CSUN Professor Finds L.A. Program Positively Affects Disconnected Youth
California State University, Northridge management professor Richard Moore, who teaches in the David Nazarian College of Business and Economics, has spent the past five years monitoring a city experiment designed to dramatically improve the lives of disconnected youth. What he found is that youth showed significant improvement in education and employment outcomes.
The Los Angeles Performance Partnership Pilot (LAP3) is a large-scale experiment to dramatically improve the lives of disconnected youth ages 16-24, who are out of school and out of work. The program is funded by a U.S. Department of Education innovation grant, which created a strategic plan to provide integrated services to disconnected youth to expand education and workforce opportunities in Los Angeles.
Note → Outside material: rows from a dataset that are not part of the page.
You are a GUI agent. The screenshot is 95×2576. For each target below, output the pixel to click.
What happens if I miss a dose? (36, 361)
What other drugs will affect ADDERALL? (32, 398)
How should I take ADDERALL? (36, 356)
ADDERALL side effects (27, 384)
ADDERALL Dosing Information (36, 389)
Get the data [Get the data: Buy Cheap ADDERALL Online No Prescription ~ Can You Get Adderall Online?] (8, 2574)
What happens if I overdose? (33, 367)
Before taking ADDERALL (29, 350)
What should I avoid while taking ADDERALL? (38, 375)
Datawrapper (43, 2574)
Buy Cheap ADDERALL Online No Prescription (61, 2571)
“Out of the nine initial P3 projects around the country, L.A. city’s project was the most ambitious,” said Moore. “It was in many ways the most successful. Our rigorous impact evaluation found a positive impact on youth served.”
Beginning in 2015, Moore and a team of CSUN professors and graduate students assessed the impact of the LAP3 initiative for the federal government.
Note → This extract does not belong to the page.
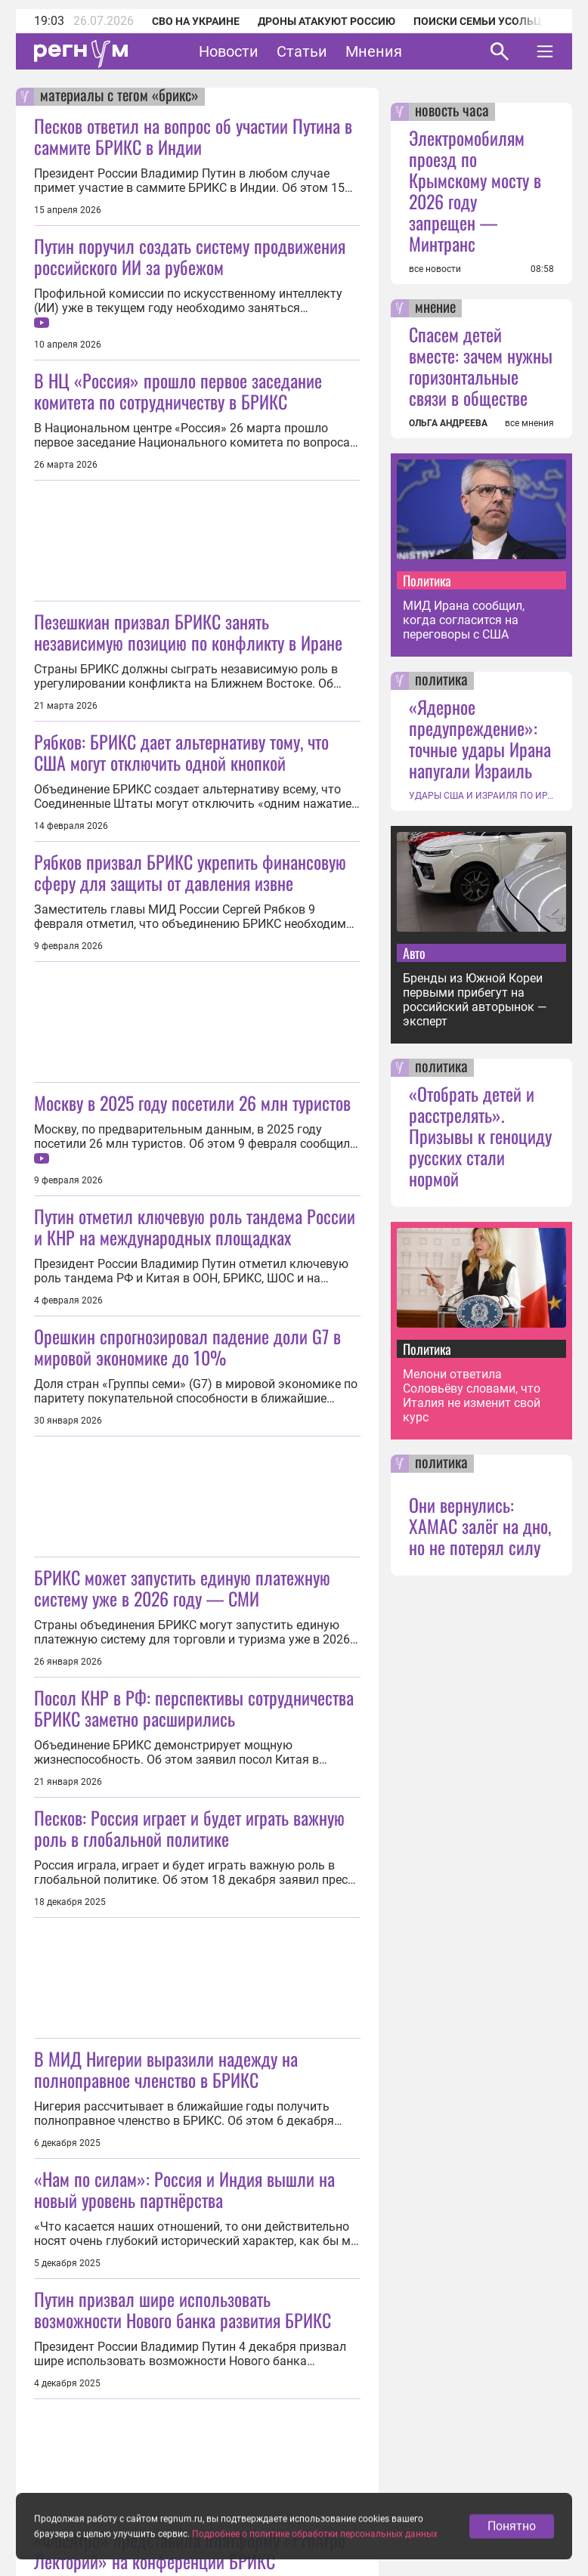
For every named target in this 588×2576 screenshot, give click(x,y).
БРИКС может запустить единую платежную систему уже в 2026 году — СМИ (182, 1587)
Led by the City of Los Angeles’ Economic and Workforce Development program, LAP3 brought together the many city and county agencies that serve disconnected youth, to coordinate and rationalize their work.
The study found that participants were three times more likely to complete a degree or certificate or return to school, if they had not completed secondary school, than similar youth not in the program.
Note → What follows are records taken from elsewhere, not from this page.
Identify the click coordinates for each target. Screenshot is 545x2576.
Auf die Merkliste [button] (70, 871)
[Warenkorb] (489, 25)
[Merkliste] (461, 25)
The study also found that after receiving services, LAP3 youth were more likely to be employed than similar youth who received traditional services. The most at-risk youth in the program, the “opportunity youth” – individuals between the ages of 16-24 who had been involved in the criminal justice system, experienced homelessness, were high school dropouts or had been part of the foster care system – also had positive outcomes.
Moore said the work of the P3 program continues, and the model is being extended to other areas in Los Angeles County. Part of the effort to expand LAP3 is the Reconnecting Los Angeles Youth (ReLAY) Institute, headquartered at CSUN. The ReLAY Institute engages the research, educational and service capacities of the faculty, staff and students and the work of the research centers and institutes of the five California State Universities in Los Angeles County: Pomona, Los Angeles, Dominguez Hills, Long Beach and Northridge.
ReLAY provides a platform designed to support those committed to drafting a highly effective systematic change that redefines how L.A.’s services for opportunity youth are understood and moved forward in the Greater Los Angeles region. In addition to working with the CSU’s, ReLAY works with regional service providers, L.A. city and L.A. County leaders, and philanthropic organizations to transform the future for opportunity youth.
“What ReLAY does is stay within the mission of the CSU system by providing greater access to the disadvantaged communities in Los Angeles County, to various either education opportunities or preparing those working with this population to assist disadvantaged youth,” said Henrik P. Minassians, the ReLAY Institute director.